MATERIAL FOR THIS TASK>
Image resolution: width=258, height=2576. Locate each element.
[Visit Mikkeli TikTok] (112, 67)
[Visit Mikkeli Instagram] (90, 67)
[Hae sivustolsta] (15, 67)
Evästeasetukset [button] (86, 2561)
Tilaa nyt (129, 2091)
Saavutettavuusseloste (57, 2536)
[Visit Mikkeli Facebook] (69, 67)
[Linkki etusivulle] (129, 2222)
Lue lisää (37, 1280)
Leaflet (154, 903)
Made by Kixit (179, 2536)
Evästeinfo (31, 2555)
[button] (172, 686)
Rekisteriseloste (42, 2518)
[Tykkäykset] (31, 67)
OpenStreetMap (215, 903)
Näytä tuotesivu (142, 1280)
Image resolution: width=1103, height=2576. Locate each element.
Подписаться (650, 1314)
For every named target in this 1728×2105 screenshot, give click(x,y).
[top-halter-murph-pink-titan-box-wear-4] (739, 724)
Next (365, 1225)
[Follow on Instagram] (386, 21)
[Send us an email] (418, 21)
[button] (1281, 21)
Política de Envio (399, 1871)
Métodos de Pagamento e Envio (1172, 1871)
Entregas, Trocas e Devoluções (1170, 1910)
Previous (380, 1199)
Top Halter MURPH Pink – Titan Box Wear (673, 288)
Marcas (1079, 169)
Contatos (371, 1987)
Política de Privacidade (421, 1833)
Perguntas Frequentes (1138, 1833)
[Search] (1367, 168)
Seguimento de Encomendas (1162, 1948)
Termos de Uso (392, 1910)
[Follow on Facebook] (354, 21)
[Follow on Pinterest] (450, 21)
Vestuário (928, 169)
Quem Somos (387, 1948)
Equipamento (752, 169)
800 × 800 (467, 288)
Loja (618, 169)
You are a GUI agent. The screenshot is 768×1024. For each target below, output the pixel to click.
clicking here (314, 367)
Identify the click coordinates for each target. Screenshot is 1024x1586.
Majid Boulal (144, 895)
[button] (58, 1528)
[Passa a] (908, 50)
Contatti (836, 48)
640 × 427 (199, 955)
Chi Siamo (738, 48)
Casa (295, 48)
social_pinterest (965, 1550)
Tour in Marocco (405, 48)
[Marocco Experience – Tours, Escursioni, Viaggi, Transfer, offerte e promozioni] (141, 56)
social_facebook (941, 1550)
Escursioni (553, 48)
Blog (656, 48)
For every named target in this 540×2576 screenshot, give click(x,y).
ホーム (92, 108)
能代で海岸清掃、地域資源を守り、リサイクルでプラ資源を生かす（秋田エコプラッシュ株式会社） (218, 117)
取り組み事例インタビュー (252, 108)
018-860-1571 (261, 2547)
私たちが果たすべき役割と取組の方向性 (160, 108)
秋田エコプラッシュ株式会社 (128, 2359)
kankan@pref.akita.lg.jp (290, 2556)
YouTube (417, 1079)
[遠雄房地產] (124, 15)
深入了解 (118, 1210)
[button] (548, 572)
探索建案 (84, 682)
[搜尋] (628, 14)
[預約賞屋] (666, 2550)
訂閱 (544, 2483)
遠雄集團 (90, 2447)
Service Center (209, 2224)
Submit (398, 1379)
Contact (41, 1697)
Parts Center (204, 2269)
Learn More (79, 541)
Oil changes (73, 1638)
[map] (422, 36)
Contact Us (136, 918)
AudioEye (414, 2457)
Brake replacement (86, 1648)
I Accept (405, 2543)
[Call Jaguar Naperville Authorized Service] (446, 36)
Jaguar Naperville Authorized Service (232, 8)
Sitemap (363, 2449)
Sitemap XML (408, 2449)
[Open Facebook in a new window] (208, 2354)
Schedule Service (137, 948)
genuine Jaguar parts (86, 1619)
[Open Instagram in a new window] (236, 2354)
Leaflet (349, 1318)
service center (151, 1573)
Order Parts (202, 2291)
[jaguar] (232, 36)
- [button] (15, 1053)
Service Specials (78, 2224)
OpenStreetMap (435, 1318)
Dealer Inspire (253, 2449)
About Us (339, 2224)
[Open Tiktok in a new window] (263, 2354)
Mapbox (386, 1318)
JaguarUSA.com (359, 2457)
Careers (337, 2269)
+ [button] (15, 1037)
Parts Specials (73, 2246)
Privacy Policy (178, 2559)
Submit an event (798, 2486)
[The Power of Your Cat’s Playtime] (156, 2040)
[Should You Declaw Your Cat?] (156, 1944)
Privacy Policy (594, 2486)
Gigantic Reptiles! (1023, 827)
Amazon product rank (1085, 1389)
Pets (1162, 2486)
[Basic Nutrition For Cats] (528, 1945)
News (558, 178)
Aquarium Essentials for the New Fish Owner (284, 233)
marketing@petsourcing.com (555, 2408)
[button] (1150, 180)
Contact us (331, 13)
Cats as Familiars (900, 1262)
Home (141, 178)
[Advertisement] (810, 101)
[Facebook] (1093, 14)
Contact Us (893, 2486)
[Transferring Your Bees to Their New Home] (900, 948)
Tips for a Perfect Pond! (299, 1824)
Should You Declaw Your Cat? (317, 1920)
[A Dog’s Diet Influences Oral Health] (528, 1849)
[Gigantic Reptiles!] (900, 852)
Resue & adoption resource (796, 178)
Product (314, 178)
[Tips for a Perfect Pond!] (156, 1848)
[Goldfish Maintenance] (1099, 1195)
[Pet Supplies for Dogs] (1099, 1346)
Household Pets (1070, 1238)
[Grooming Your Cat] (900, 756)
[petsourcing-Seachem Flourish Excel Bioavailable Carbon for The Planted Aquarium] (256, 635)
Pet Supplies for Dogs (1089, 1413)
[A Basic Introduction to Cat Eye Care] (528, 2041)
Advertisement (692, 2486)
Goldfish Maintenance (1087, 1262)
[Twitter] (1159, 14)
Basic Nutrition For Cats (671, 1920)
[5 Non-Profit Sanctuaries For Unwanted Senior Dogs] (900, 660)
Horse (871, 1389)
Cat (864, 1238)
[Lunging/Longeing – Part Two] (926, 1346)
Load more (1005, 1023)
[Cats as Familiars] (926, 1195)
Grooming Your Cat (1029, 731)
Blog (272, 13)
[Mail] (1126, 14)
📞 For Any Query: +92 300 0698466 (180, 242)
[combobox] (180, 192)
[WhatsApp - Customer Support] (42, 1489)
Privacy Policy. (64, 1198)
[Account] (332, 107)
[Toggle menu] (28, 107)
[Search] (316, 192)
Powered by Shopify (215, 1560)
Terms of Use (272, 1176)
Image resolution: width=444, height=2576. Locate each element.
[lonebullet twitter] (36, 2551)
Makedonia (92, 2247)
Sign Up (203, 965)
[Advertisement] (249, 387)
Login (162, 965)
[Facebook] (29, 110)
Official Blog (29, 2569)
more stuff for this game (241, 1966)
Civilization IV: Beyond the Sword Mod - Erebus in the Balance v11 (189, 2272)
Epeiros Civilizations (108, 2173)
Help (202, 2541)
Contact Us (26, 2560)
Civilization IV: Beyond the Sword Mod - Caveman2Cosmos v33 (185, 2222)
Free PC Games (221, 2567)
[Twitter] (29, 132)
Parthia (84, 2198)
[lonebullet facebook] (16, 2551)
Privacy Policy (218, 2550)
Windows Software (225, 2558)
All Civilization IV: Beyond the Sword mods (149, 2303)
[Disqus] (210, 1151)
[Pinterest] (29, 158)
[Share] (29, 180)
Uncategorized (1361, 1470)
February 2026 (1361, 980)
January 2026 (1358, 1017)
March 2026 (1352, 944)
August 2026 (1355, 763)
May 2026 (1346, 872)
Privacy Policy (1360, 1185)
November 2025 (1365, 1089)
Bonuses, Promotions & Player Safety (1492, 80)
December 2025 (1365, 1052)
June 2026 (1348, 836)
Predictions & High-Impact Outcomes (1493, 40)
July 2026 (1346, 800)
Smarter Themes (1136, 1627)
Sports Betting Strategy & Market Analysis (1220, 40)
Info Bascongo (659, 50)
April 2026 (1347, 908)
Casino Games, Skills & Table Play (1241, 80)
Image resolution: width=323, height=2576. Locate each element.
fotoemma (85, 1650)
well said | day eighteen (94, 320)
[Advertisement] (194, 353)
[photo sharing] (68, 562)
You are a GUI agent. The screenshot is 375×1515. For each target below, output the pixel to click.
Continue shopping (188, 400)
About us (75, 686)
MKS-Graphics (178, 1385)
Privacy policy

ACTION ITEM>
Go through the listing above and copy each line in which the string "Instagram" is found.

ANSWER TO THIS EXERCISE>
[Visit Mikkeli Instagram] (90, 67)
[Follow on Instagram] (386, 21)
[Open Instagram in a new window] (236, 2354)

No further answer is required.